▸ **Problem requirements**
Copy exactly, and only, the lines from the line containing "Support (240, 17)" through the last line of the records below, both included.

▸ **Supplied records**
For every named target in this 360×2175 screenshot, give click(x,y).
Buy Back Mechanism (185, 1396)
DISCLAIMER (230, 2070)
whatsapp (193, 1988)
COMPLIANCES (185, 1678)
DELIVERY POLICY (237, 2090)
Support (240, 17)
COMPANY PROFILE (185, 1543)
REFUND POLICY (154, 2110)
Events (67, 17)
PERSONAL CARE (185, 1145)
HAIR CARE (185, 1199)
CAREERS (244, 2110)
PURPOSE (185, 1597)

▸ **Written answer**
Support (240, 17)
COMPANY PROFILE (185, 1543)
REFUND POLICY (154, 2110)
Events (67, 17)
PERSONAL CARE (185, 1145)
HAIR CARE (185, 1199)
CAREERS (244, 2110)
PURPOSE (185, 1597)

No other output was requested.